Why was bloodletting thought to heal the sick and for how long was it practiced?

Long after the Ottomans, the Chinese, and the Byzantines had realized the finer points of anatomy and physiology, western Europe stayed stuck in an old paradigm they’d learned from the ancient Greeks.

It went something like this: The body consists of the four humours (fluids): blood, yellow bile, phlegm, and black bile.

For the body, mind, and character to be healthy, these four fluids need to be in perfect balance. If something is wrong in the body, it must be the result of imbalanced humours.

Not just the body was affected by the four humours, but the personality as well. If someone were lecherous, war-like, and rash, they clearly had too much blood.

Anger, violence, or vengefulness could be attributed to an excess of yellow bile. Cowardice, paleness, or dullness came from too much phlegm, and laziness, an overwrought disposition, or gluttony was blamed on too much black bile.
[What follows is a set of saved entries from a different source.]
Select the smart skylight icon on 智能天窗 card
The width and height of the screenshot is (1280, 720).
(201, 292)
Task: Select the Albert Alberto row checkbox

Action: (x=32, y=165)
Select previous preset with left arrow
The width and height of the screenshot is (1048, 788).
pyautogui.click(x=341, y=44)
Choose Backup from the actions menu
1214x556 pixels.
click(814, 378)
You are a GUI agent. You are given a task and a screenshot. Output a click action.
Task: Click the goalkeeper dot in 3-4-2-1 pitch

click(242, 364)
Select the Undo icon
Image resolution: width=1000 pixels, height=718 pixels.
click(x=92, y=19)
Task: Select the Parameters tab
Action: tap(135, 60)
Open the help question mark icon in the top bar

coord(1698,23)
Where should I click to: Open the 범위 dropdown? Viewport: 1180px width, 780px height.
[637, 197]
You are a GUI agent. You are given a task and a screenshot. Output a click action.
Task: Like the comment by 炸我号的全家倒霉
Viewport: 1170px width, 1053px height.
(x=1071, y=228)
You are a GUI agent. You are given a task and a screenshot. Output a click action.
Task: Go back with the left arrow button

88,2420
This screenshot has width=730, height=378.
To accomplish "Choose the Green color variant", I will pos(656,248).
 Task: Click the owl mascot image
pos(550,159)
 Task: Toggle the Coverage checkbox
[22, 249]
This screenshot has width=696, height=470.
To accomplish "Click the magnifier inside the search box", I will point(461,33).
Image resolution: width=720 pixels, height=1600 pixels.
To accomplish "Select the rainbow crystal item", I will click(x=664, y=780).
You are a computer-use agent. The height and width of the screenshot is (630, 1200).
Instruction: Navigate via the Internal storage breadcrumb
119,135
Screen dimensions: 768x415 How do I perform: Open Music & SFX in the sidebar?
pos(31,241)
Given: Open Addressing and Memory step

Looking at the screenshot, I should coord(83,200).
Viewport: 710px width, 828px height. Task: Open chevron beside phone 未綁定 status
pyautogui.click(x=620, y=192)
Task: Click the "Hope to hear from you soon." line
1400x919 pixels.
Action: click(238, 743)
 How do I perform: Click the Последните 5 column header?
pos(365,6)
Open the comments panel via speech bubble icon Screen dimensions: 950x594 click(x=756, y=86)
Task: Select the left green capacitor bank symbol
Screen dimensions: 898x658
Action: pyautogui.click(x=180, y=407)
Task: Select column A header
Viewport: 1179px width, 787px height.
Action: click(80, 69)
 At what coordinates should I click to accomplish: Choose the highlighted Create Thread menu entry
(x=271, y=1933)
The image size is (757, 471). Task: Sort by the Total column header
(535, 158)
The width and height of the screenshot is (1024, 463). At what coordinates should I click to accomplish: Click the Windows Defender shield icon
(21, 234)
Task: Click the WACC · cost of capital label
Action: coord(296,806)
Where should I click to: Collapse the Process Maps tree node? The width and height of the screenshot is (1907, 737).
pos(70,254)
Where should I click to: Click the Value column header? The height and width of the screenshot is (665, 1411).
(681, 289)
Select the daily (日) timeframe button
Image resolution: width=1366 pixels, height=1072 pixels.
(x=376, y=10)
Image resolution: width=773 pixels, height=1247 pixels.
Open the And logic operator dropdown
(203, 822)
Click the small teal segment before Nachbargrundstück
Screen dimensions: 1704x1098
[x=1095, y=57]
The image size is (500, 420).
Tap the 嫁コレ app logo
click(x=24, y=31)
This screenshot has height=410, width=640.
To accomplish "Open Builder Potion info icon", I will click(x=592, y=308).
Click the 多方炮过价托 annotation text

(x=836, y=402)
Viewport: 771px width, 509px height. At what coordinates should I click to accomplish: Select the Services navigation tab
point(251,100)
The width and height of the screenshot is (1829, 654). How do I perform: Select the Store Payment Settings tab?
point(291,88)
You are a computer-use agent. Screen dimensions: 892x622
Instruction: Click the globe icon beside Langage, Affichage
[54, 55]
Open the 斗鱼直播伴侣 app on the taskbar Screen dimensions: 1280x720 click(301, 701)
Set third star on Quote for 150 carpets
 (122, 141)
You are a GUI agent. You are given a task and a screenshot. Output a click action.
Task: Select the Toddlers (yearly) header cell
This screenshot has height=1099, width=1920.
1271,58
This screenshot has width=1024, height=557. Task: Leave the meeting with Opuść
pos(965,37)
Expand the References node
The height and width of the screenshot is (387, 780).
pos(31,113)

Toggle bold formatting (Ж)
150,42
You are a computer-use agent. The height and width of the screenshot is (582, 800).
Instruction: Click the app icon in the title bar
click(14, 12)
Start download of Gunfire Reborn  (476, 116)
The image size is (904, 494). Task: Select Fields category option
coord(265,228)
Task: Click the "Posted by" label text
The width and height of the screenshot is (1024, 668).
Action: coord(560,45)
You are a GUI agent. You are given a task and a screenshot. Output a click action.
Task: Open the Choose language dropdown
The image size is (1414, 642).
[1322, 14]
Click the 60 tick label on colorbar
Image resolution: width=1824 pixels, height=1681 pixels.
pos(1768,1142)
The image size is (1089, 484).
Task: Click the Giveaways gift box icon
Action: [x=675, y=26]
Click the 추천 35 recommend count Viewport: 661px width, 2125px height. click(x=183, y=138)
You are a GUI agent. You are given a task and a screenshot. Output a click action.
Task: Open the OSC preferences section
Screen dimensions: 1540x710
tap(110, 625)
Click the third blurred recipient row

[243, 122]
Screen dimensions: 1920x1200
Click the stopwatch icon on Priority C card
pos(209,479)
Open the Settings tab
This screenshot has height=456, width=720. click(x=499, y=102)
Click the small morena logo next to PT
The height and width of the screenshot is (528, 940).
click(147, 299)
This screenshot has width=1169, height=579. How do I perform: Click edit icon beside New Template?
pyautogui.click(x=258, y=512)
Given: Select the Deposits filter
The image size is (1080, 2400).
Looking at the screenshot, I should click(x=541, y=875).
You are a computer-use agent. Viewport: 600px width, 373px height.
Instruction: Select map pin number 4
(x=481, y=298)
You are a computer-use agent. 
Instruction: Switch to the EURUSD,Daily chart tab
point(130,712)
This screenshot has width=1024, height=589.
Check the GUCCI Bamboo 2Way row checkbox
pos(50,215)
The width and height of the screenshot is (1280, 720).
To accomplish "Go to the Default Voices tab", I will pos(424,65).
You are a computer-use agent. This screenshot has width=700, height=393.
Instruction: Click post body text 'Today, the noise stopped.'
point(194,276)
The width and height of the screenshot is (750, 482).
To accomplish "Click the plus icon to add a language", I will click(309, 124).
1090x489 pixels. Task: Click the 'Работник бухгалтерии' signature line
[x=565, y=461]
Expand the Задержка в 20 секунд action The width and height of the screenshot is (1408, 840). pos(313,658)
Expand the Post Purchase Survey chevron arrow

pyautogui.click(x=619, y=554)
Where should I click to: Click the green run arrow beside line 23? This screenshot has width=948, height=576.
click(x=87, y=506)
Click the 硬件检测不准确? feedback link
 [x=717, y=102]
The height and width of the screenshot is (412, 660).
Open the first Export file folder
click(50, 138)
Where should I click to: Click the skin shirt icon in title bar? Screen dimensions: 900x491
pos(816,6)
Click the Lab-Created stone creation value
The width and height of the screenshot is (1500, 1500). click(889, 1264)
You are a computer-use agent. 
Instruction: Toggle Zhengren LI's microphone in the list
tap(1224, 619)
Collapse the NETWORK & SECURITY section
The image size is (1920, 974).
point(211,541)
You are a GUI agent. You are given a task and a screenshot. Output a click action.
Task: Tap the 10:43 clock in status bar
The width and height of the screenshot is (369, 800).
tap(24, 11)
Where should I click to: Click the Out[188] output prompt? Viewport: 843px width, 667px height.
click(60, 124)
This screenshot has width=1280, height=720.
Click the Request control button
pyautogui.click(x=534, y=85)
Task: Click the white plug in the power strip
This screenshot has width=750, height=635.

Common medical belief held that a good diet, exercise, and a good environment would keep the four humours in balance. However, if they got out of whack, there were plenty of non-invasive remedies: laxatives or diuretics, hot baths with herbs, smoke from burning herbs, and the like.

For more serious situations, though, there was bloodletting. The reasoning behind the procedure was that if blood amounts were lowered, the other fluids would fall into balance.

It was a crazy idea¬ó, and it didn’t work. Bloodletting killed more people than it cured, yet it was performed on the sick well into the nineteenth century.